GERMANY, November 26, 2015 (LifeSiteNews) --  The only reason the Catholic Church is growing in Africa is because the people have a “rather low level” of education and accept “simple answers to difficult questions” involving marriage and sexuality, posited an article on the official website of the German Bishops' Conference posted yesterday. The article targeted particularly Cardinal Robert Sarah of Guinea, the Vatican's prefect of the Congregation for Divine Worship and ardent defender of Catholic tradition.

First Things blogger Leroy Huizenga, who translated a portion of the article, criticized the article's view as “soft racism.”

In his article, titled “The Romantic, Poor Church,” Katholisch.de editor Björn Odendahl writes: 

So also in Africa. Of course the Church is growing there. It grows because the people are socially dependent and often have nothing else but their faith. It grows because the educational situation there is on average at a rather low level and the people accept simple answers to difficult questions (of faith) [sic]. Answers like those that Cardinal Sarah of Guinea provides. And even the growing number of priests is a result not only of missionary power but also a result of the fact that the priesthood is one of the few possibilities for social security on the dark continent.

Huizenga said that such an article has no place on a bishops’ conference website. 

“We all know that the German Bishops' Conference is one of the most progressive in the world. But it nevertheless beggars belief that such a statement would appear on the Conference's official website, with its lazy slander of African Christians and priests as poor and uneducated (Odendahl might as well have added ‘easy to command’) and its gratuitous swipe at Cardinal Sarah,” he wrote. 

“Natürlich progressives could never be guilty of such a sin and crime, but these words sure do suggest soft racism, the racism of elite white Western paternalism,” he added. 

African prelates have gained a solid reputation for being strong defenders of Catholic sexual morality because of their unwavering orthodox input into the recently concluded Synod on the Family in Rome. 

At one point during the Synod, Cardinal Robert Sarah urged Catholic leaders to recognize as the greatest modern enemies of the family what he called the twin “demonic” “apocalyptic beasts” of “the idolatry of Western freedom” and “Islamic fundamentalism.”

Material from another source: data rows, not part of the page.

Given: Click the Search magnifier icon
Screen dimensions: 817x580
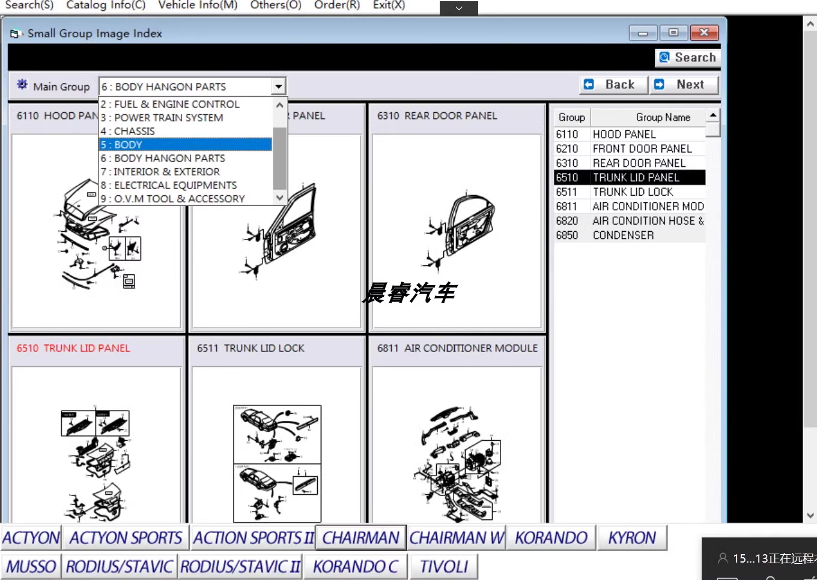Looking at the screenshot, I should click(x=664, y=58).
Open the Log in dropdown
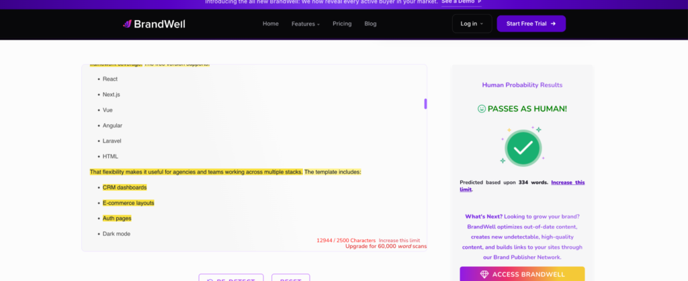 (472, 24)
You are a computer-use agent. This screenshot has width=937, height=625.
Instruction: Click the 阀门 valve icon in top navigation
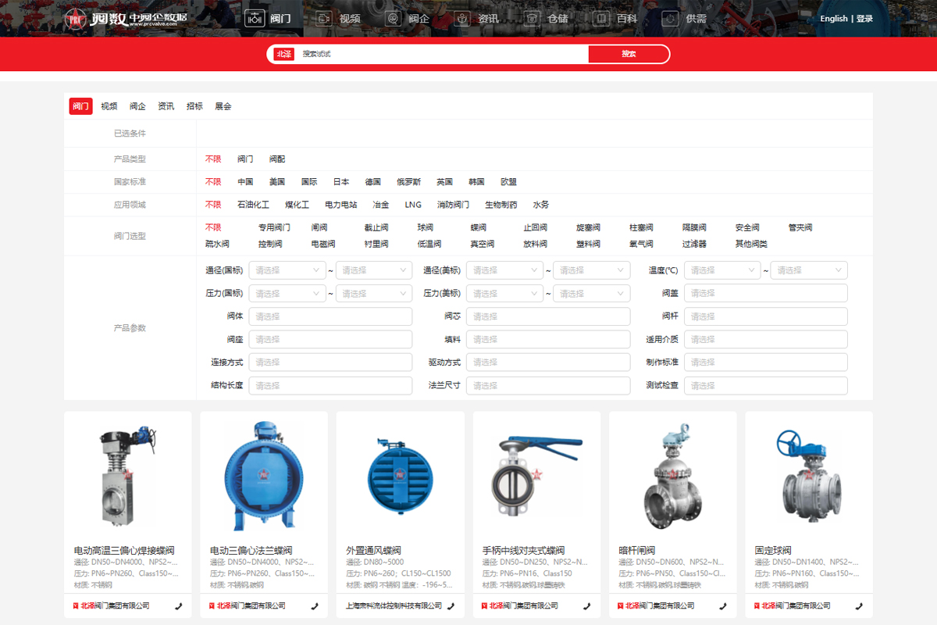click(254, 19)
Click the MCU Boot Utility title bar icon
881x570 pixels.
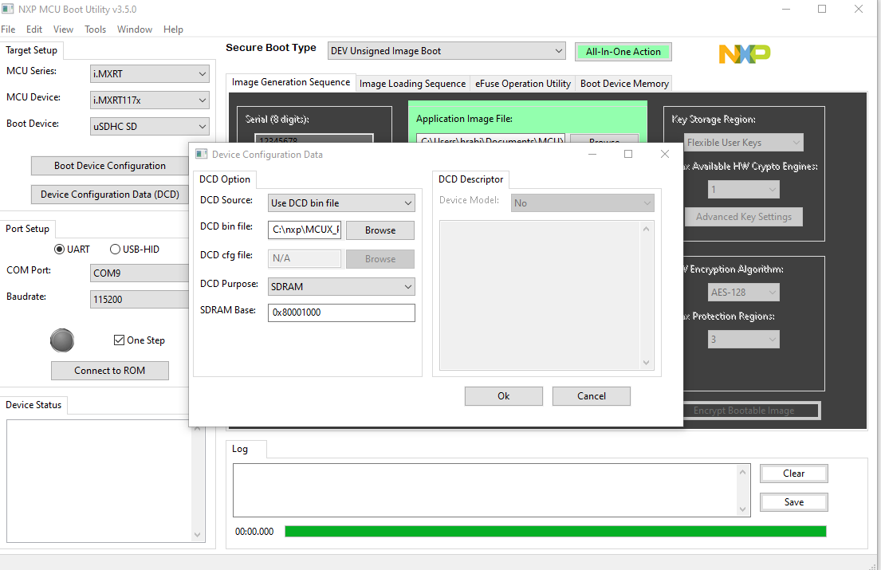click(9, 9)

STORY: Cardinal Danneels warns African bishops to avoid ‘triumphalism’

“What Nazi-Fascism and Communism were in the 20th century, Western homosexual and abortion ideologies and Islamic fanaticism are today,” he said during his speech at the Synod last month. 

But African prelates’ adherence to orthodoxy has earned them enemies, especially from the camp of Western prelates bent on forming the Catholic Church in their own image and likeness, not according to Scripture, tradition, and the teaching magisterium of the Church. 

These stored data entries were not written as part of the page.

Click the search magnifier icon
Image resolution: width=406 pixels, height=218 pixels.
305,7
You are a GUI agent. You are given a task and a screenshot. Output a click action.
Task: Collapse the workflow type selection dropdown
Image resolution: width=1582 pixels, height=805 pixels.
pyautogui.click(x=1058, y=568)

During last year’s Synod, German Cardinal Walter Kasper went as far as stating that the voice of African Catholics in the area of Church teaching on homosexuality should simply be dismissed.

African cardinals “should not tell us too much what we have to do,” he said in an October 2014 interview with ZENIT, adding that African countries are "very different, especially about gays.” 

Earlier this month Belgian Cardinal Godfried Danneels, instead of praising Africa for its vibrant and flourishing Catholicism, said that African prelates will one day have to look to Europe to get what he called “useful tips” on how to deal with “secularization” and “individualism.” 

The statement was criticized by one pro-family advocate as “patronizing of the worst kind” in light of the facts that numerous European churches are practically empty, vocations to the priesthood and religious life are stagnant, and the Catholic faith in Europe, especially in Belgium, is overall in decline.